I am testing some different values and I am getting good sequence count with --p-trim-left-f 100 --p-trim-left-r 100 --p-trunc-len-f 260 --p-trunc-len-r 200

Thank you very much!

Cintia

ChrisKeefe · January 2, 2019, 11:55pm

@cintia_martins, I'm glad that helped! Have you tried setting your trim-left values lower (possibly even to 0), and keeping the new truncate values that are working for you? I'm curious about whether you couldn't squeeze more sequences out of this set, or at least preserve all of that high-quality sequence data...

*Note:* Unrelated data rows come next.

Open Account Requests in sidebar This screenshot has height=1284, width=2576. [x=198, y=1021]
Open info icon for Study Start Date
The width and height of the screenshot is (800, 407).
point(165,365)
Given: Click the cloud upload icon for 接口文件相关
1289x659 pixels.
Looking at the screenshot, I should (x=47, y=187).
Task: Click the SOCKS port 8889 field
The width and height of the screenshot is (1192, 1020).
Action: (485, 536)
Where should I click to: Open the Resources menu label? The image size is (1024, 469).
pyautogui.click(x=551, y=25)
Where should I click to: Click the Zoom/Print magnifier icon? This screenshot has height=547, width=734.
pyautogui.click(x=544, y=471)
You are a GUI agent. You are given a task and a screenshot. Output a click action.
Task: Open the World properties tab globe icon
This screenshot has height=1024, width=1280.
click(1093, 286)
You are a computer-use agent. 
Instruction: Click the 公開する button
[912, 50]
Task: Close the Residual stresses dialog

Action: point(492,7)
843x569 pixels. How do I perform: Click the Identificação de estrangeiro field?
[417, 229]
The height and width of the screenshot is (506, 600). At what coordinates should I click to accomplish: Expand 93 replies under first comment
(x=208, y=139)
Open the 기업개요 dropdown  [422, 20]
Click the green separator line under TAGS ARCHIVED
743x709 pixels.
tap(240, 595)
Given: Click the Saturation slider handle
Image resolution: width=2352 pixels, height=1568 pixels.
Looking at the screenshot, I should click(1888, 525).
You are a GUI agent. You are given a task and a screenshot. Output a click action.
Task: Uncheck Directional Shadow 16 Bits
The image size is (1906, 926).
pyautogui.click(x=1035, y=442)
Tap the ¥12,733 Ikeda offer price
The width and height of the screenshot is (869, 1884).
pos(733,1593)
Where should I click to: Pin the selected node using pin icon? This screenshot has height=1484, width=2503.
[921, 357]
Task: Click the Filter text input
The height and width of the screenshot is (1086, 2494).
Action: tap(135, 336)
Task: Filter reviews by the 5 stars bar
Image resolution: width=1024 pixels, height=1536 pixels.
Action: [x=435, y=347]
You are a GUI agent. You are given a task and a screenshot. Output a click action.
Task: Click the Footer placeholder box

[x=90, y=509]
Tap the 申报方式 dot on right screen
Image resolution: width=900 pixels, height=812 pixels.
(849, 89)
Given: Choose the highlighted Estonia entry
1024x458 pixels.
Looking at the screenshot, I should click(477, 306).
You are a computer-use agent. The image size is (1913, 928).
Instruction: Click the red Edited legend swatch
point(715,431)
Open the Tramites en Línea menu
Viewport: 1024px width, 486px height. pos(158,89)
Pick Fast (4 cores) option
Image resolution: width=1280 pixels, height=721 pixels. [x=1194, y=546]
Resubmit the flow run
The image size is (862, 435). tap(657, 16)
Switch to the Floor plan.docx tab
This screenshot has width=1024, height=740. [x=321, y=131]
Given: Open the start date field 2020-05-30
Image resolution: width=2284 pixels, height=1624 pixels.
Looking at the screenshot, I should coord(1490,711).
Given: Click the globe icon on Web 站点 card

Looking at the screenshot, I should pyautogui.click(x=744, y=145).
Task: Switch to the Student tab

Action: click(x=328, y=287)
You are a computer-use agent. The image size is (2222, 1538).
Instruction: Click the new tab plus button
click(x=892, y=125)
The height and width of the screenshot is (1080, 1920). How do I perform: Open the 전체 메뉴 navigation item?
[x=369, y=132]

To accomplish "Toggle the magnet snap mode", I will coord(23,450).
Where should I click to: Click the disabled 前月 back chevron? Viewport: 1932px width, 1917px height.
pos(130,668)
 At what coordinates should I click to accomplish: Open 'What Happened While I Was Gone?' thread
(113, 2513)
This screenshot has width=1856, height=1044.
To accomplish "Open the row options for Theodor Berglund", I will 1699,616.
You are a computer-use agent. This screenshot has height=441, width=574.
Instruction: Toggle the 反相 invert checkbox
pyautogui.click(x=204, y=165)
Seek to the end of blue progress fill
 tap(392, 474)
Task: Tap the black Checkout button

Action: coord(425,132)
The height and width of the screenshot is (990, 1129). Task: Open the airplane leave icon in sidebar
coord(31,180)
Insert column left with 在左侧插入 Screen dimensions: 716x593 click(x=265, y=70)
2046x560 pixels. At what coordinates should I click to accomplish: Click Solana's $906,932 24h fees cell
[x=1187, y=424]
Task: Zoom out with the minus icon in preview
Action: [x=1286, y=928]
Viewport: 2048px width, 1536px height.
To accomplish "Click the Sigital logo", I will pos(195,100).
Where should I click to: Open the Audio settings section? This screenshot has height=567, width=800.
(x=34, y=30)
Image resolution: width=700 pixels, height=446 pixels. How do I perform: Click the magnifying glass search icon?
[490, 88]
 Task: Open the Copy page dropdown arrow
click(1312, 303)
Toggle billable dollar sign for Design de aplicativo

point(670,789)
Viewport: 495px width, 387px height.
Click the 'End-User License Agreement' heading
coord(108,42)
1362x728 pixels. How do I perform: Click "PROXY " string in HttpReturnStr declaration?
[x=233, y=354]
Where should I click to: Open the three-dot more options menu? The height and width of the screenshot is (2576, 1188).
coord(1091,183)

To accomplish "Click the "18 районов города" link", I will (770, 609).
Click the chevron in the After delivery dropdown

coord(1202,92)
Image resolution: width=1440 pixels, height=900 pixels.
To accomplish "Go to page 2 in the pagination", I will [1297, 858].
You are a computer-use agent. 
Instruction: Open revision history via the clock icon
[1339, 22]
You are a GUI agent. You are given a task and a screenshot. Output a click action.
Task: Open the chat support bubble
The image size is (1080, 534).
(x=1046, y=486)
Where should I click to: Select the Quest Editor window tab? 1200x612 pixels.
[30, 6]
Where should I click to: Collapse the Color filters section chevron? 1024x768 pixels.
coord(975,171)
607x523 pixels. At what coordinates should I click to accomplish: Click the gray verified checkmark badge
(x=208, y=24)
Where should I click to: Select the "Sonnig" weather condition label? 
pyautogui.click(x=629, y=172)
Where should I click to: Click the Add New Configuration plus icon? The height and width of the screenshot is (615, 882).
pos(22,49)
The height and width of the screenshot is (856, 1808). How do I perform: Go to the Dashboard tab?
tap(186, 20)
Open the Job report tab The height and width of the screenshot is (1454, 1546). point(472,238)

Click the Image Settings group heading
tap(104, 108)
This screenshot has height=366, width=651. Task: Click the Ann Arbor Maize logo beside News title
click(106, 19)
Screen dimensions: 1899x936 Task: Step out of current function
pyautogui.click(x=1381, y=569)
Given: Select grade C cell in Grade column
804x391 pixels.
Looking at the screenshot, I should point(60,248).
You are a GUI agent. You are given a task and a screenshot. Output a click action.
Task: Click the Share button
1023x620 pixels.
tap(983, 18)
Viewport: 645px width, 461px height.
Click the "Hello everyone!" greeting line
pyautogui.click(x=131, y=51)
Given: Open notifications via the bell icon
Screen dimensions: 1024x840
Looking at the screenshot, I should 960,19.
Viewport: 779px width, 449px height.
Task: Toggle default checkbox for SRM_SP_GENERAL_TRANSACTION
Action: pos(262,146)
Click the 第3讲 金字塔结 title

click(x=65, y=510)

thermokarst · January 3, 2019, 4:47pm

An off-topic reply has been split into a new topic: Looking for advice

Please keep replies on-topic in the future.

cintia_martins · January 3, 2019, 9:11pm

Hi ChrisKeefe!

With lower setting I don't get much improve. With --p-trim-left-f 25 --p-trim-left-r 25 --p-trunc-len-f 260 --p-trunc-len-r 180 I got the following:

And with --p-trim-left-f 100 --p-trim-left-r 100 --p-trunc-len-f 260 --p-trunc-len-r 180 I got the following:

ChrisKeefe · January 8, 2019, 12:20am

Thanks again for sharing the details, @cintia_martins!

I talked with the QIIME2 team, and this is the first time we've seen better sequence counts with the high trim-left arguments you passed. Hopefully, it's all smooth sailing from here, but if you run into issues, you might use FastQC or similar to interrogate the quality of your data.

The unusual quality profile (very high quality which suddenly drops after 65-85 bp) could indicate the presence of non-biological data, PhiX sequences, or some other artifact. If you find any new insights, please let us know what you learn!

Best of luck,
Chris

system · February 8, 2019, 6:20am

This topic was automatically closed 31 days after the last reply. New replies are no longer allowed.